Adelman recently left the office of the U.S. Attorney for the District after 18 years to become a partner in the Washington law firm of Kirkpatrick & Lockhart specializing in white-collar crime.

"Roger Adelman is a name any firm would like to add," siad Richard M. Phillips, senior partner at Kirkpatrick & Lockhart. "he is well thought of and will be a major asset to our organization."

"This is an excellent opportunity to do litigation work in a different direction," said Adelman. In his new position, Adelman said he will see a much broader range of clients, whose problems may involve both business interests and personal issues.

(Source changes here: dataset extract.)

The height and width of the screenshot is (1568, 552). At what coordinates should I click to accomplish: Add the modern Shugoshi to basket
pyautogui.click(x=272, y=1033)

In his 18 years with the U.S. Attorney's office here, Adelman, 46, has tried and estimated 250 jury cases, including ones involving political corruption, conspiracy, bribery, fraud and murder.

Probably best known as the lawyer who prosecuted presidential assailant John Hinckley, Adelman also prosecuted former Rep. Richard Kelly (R.-Fla.) in the Abscam political corruption trials.

The departure of Adelman, follows the resignations of U.S. Attorney Joseph E. diGenova, which is effective March 1, and three other prosecutors in his office who had been directing investigations of alleged wrongdoing by the D.C. government. Adelman was not directly involved with the District government case.